PRIME Minister Kamla Persad-Bissessar says she sees no conflict between her office and the Office of the President arising from the inaugural speech of President Anthony Carmona.
She was speaking yesterday as she laid the executive report of the Committee on Young Males and Crime in Trinidad and Tobago in Parliament at Tower D, International Waterfront Centre, Port of Spain.
"And, Mr Speaker, lest anyone think otherwise, there was a question raised whether there would be conflict with the Office of the President and the Office of the Prime Minister. I want to make it very clear, Mr Speaker, that I see nothing in the address of His Excellency to lead someone to such a conclusion".
She pointed out that Carmona was "very clear" that he was confined within the bounds of the Constitution as the Office of the Prime Minister is also bound.

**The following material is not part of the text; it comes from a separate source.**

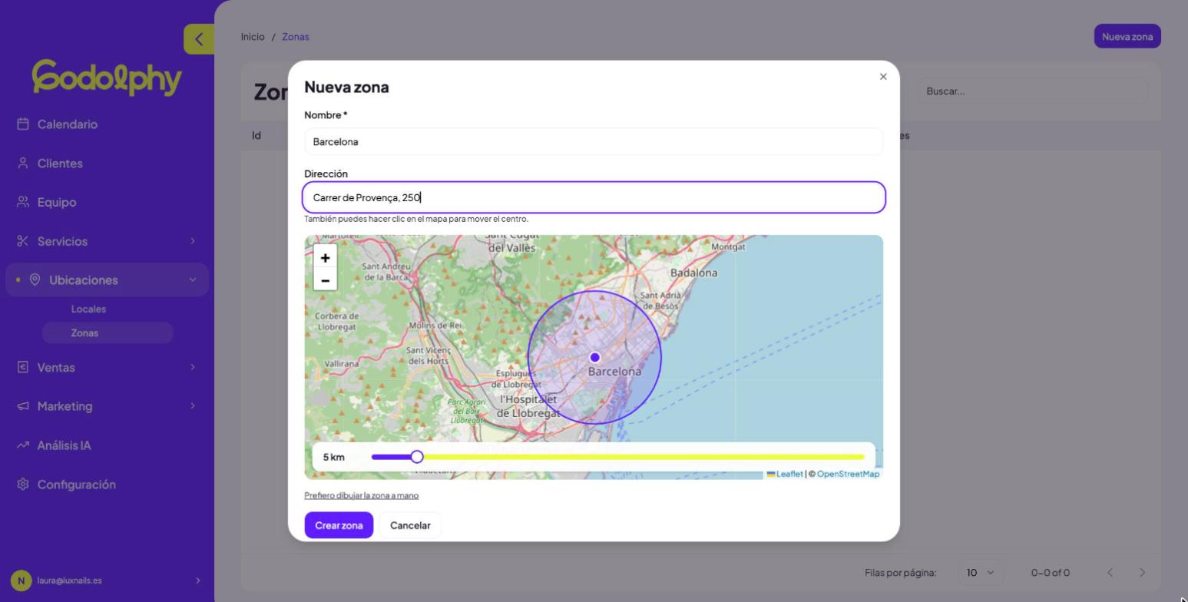Click the Configuración gear icon
Image resolution: width=1188 pixels, height=602 pixels.
coord(23,484)
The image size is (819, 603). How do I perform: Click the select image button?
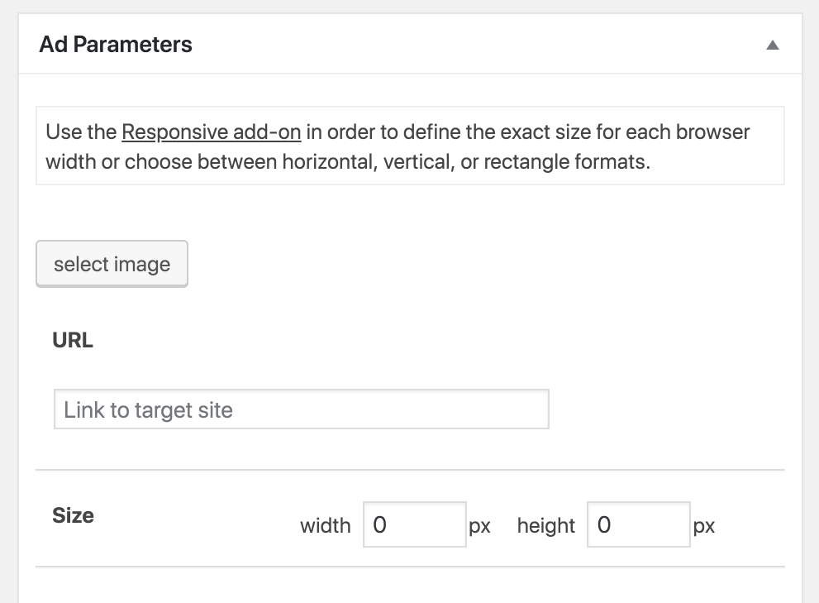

"We look forward to a very harmonious working relationship with His Excellency, and we commend him ...for his very stirring and thought-provoking inaugural address," she said.
She noted Carmona called for "out-of-the-box solutions", in what some may describe as an "out-of-the-box address".
"He was thoughtful, he was inspirational, he was challenging, exhorting every citizen of this country to recognise individual responsibility to nation-building. Justice Carmona heralded a literal new paradigm of presidential leadership and ushered his term of office by reminding us of deep and fundamental issues," she said.
"Like all our citizens, I was deeply moved by the words, eloquence and forthrightness of His Excellency," she added.
On the report, she noted because the crime problem was not addressed a decade ago, the current administration has to face a more challenging problem.
"It is a tragedy that whereas years ago when issues should have been initially perceived and confronted, more holistic solutions would have been predominant. Allowing crime to surge over the years now calls for a deeper introduction of expensive corrective measures while we also need to look at more of the fundamental issues that are causing crime," she said.
She noted even before her Government came into office, they recognised that broken and dysfunctional families had removed a "fundamental rock of stability" to guide young people into gainful and productive behaviour.
"Unfortunately, as a country, we did not address the issues when they first began rearing over a decade ago. We ignored, vacillated,excused, sought to find dubious explanations like collateral damage but blindly refused to face and deal with the fundamental problems," she said.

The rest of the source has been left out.